Federico is a member of The Motley Fool Blog Network -- entries represent the personal opinion of the blogger and are not formally edited.

I think it is important to consider stocks that prominent value investors recently added to their portfolios. I like to follow great stocks that top hedge funds bought in recent quarters and buy/sell them at proper technical entry points. I explained in one of the blog posts in Warren Trades that top value managers have more resources and information than any individual investor to analyze companies. In general they do not buy stocks for day trading or short term trading. Hedge funds with billions under management are long term oriented so tracking their picks is one important step when analyzing stocks. In this article I will detail recent picks from 4 top value investors.

Long term growth in China? look at Nike

Nike (NYSE: NKE) is one of the top clothing brands in the world. The stock is an ideal play for long term oriented investors as Nike will keep growing its top leadership position in China and expects to deliver 8% annual EPS growth for the next 5 years. In fact, in the last quarterly report, Nike delivered 15% revenue growth, fueled by double-digit growth in the NIKE Brand and Converse. That's incredible growth in any environment and even more remarkable given the volatile global economy. Nike management remarked that China is moving toward a more consumer-focused economy and over the long term, I think this trend is good for the company. As more Chinese consumers have significant disposable income and demand for more premium products and presentation, global brands like NIKE, who are delivering on those demands, are winning.

Nike is also a company that has a shareholder oriented management. In fact Nike just announced a buyback program to purchase $8 billion of Class B common stock in four years. This is significative considering that NKE's current market cap is $43.7 billion. This shows management's confidence in the growth potential for Nike, both for cash and earnings. Nike has also a very strong balance sheet with $3.3 billion of cash at quarter end with less than $400 million of debt. The company’s trailing 4-quarter return on invested capital is 21.3% and its return on equity is 22%. Both metrics show that the business is strong.

Despite the thesis for long term investing, Nike lacks of catalyst for short term outperformance.  In the last report, Nike showed global future orders that came short of expectations (+8% in constant currency and sequentially decelerating from +12% in 4Q12, the lowest since 3Q10). Continued headwinds in China ( future orders came -6% constant currency vs. analyst estimates for +3%) and Europe overshadowed the domestic trends, while gross margin pressures continue. I will enter as soon as I see stabilization in China´s future orders and clear evidence that the Chinese economy has bottomed. Top value managers Mario Gabelli, Frank Sands, Lee Ainslie, Ken Fisher and John Hussman invested in Nike in the recent quarter.
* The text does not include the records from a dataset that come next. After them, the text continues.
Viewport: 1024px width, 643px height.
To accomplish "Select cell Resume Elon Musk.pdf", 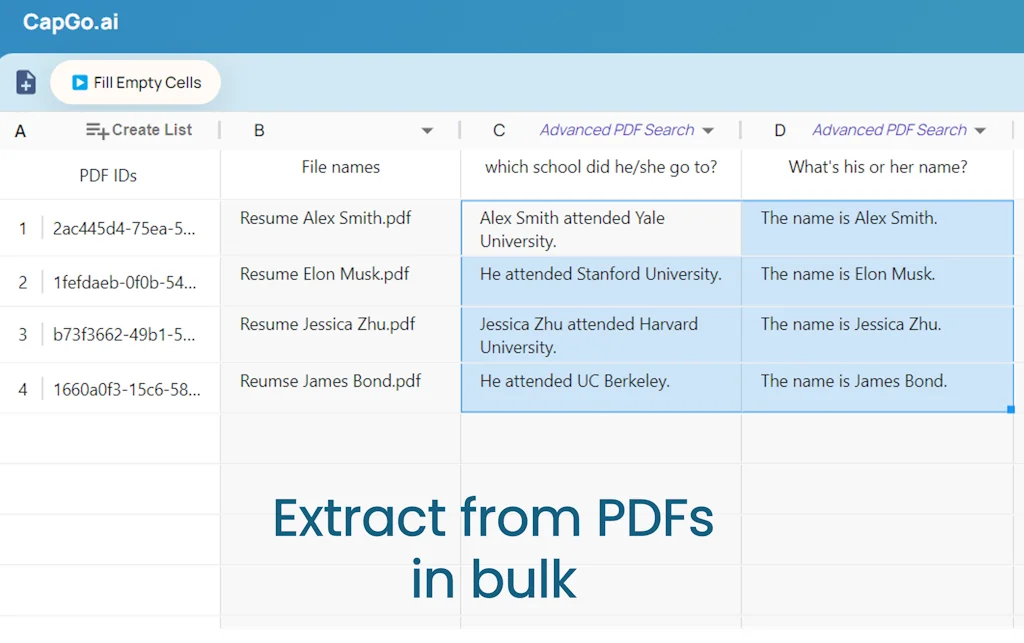I will pos(325,274).
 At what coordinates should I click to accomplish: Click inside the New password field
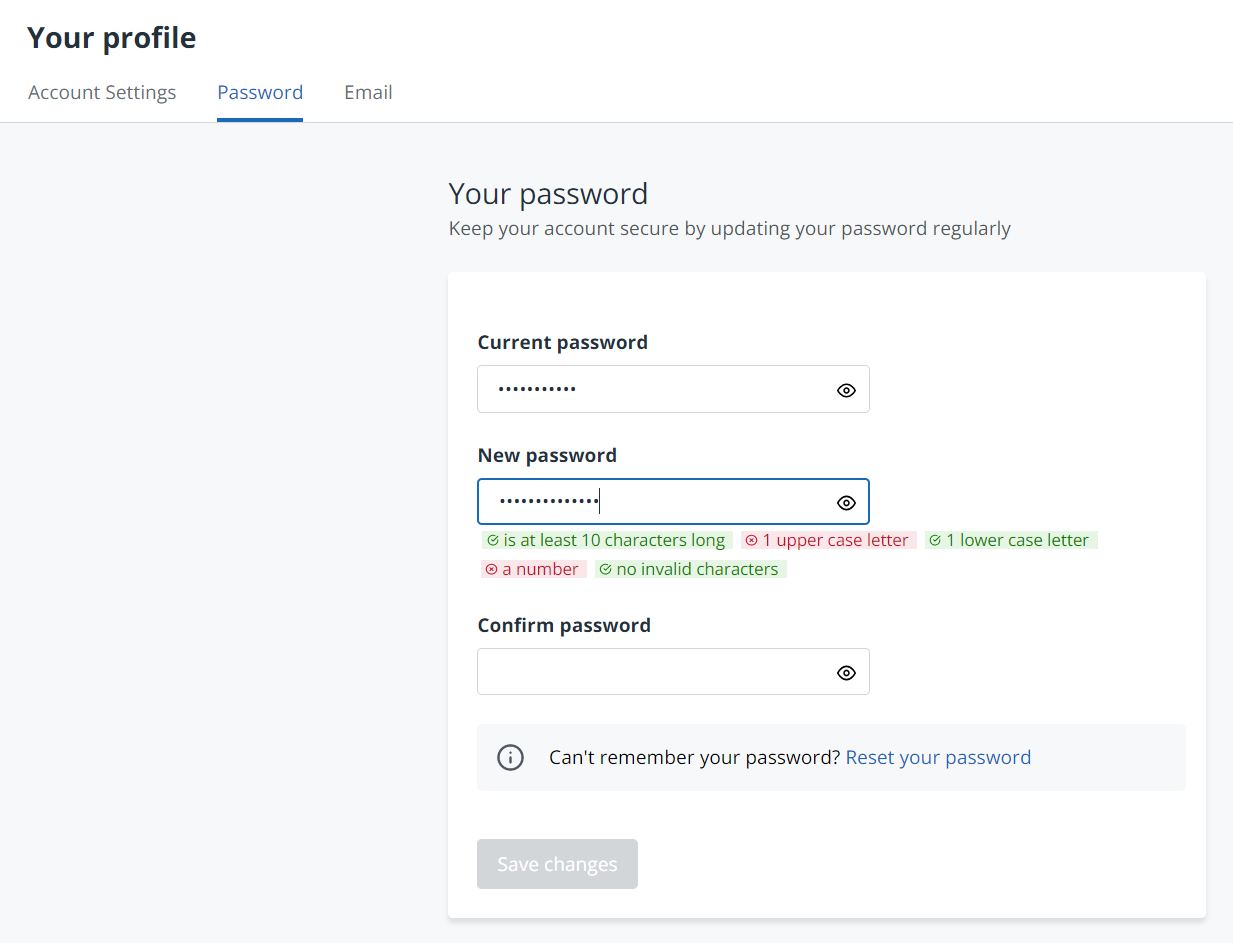click(x=700, y=502)
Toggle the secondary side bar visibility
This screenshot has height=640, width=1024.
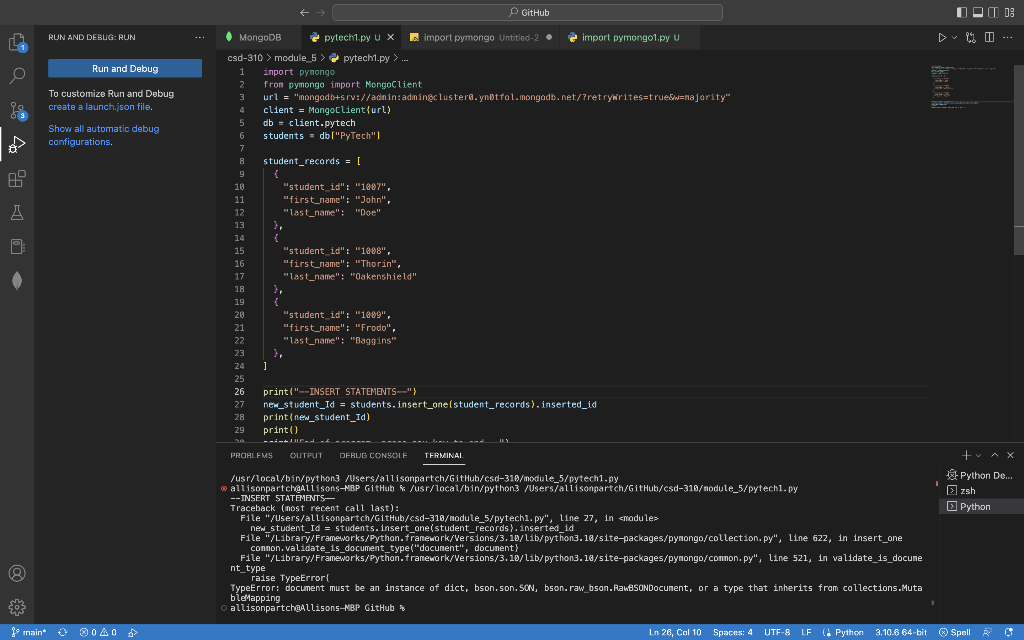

Bank of America's fundamentals are slowly improving

Bank of America (NYSE: BAC) is another stock that attracted institutional interest in recent quarters. Prominent value managers David Tepper, John Burbank, Leon Cooperman, Bill Nygren and Ken Heebner bought the stock in the past months. Remember all these managers are long term oriented and they do not invest for short term reasons. I find several reasons to think that BAC could be a compelling long term investment. First of all, its balance sheet is considerably improving. Its Tier 1 common capital ratio under Basel 3 on a fully phased-in basis was estimated at 8.97% as of September 30, up from 7.95% at June 30. Tangible book value per share also increased to $13.48 at September 30, compared to $13.22 at both June 30 and September 30.

The Financial Stability Board gave a vote of confidence to BAC balance sheet in it's latest SIFI outlook. In the updated capital controls BAC was taken out of the 2.5% area (Meaning it would need an additional 2.5% of capital due to its size and impact on global markets) and moved into the 1.5% level. This meant that it would need to have a Basel III capital level of 8.5%.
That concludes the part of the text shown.